81 Fun Facts About Mammals That Lay Eggs: These Will Shock You

Arts & Crafts
Learn more
Reading & Writing
Learn more
Math & Logic
Learn more
Sports & Active
Learn more
Music & Dance
Learn more
Social & Community
Learn more
Mindful & Reflective
Learn more
Outdoor & Nature
Learn more
Read these Tokyo facts to learn all about the Japanese capital.

There are only two mammals in the world that lay eggs, and both of them are from Australia.

We all know that mammals are hairy, milk-producing, warm-blooded creatures and that giving birth to live offspring is an important part of what it is to be a mammal. This is true except for monotremes, a mammal that lays eggs rather than gives birth to live offspring.

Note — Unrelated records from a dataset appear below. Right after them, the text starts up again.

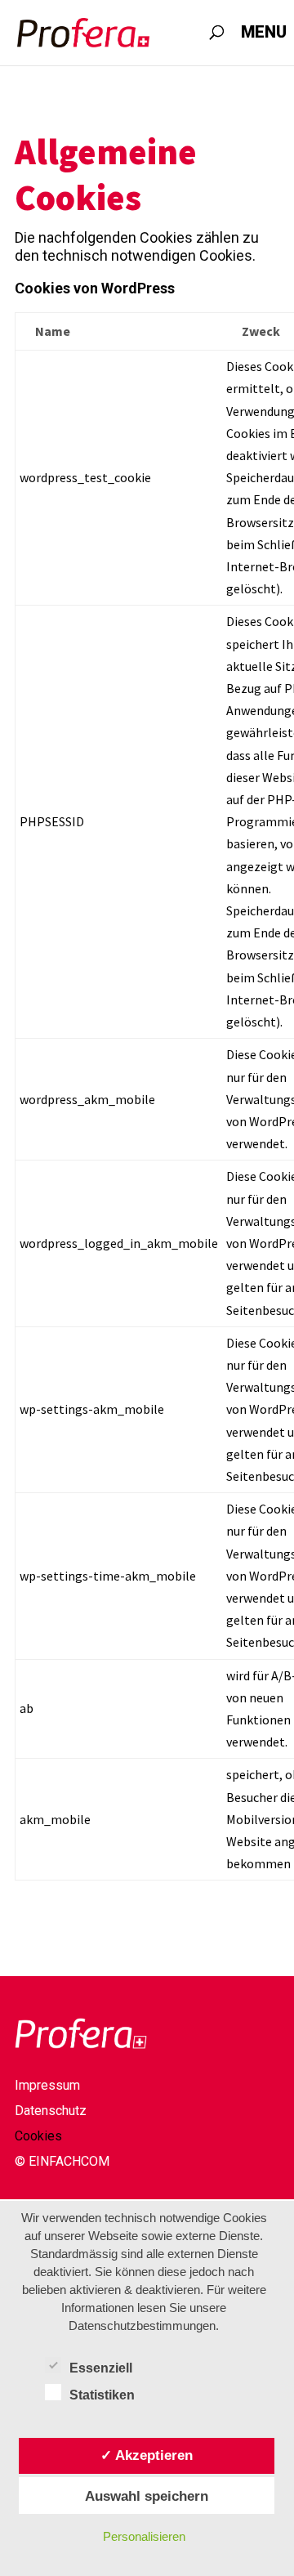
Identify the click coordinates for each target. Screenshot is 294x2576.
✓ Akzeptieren (146, 2455)
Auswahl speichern (146, 2496)
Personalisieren (144, 2536)
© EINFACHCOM (62, 2162)
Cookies (38, 2137)
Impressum (47, 2086)
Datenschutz (51, 2111)
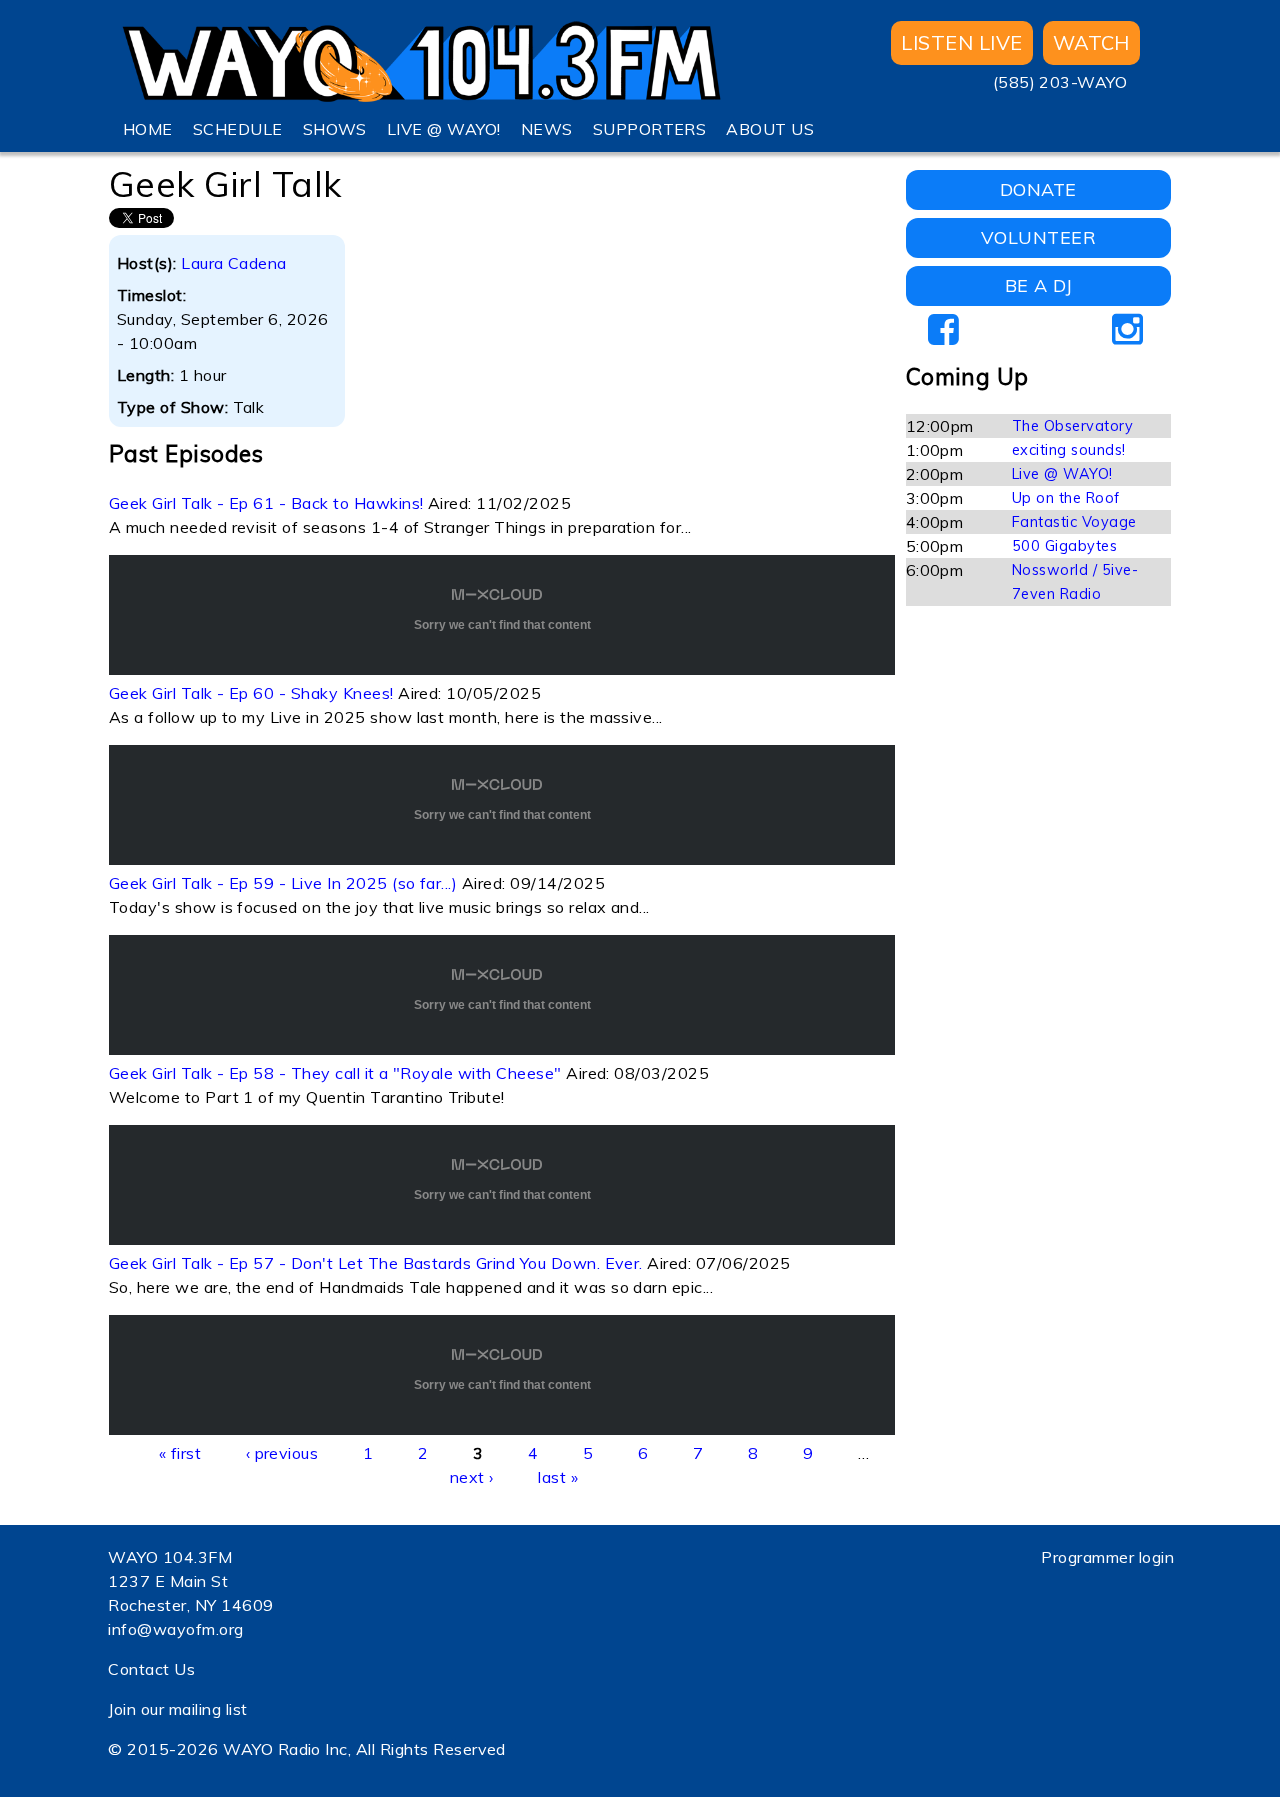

The echidna and the duck-billed platypus are the only mammals that lay eggs. This ability to lay eggs differs them from other mammals. Their egg is about the size of a grape, and the shell is thin, brittle, and leathery.

Monotremes vary from other animals in that these egg-laying mammals do not have teats and deposit eggs. Milk is released via several pores on the female's belly, which are used to feed her young. Like most other mammals, Monotremes possess hair on their body, generate milk from mammary glands to nourish their offspring, and have only one bone in their lower jaw and three middle-ear bones. Many scientists think that monotremes have essential traits that indicate an ancient origin. These fundamental retentions must be considered in any effort to verify monotreme linkages.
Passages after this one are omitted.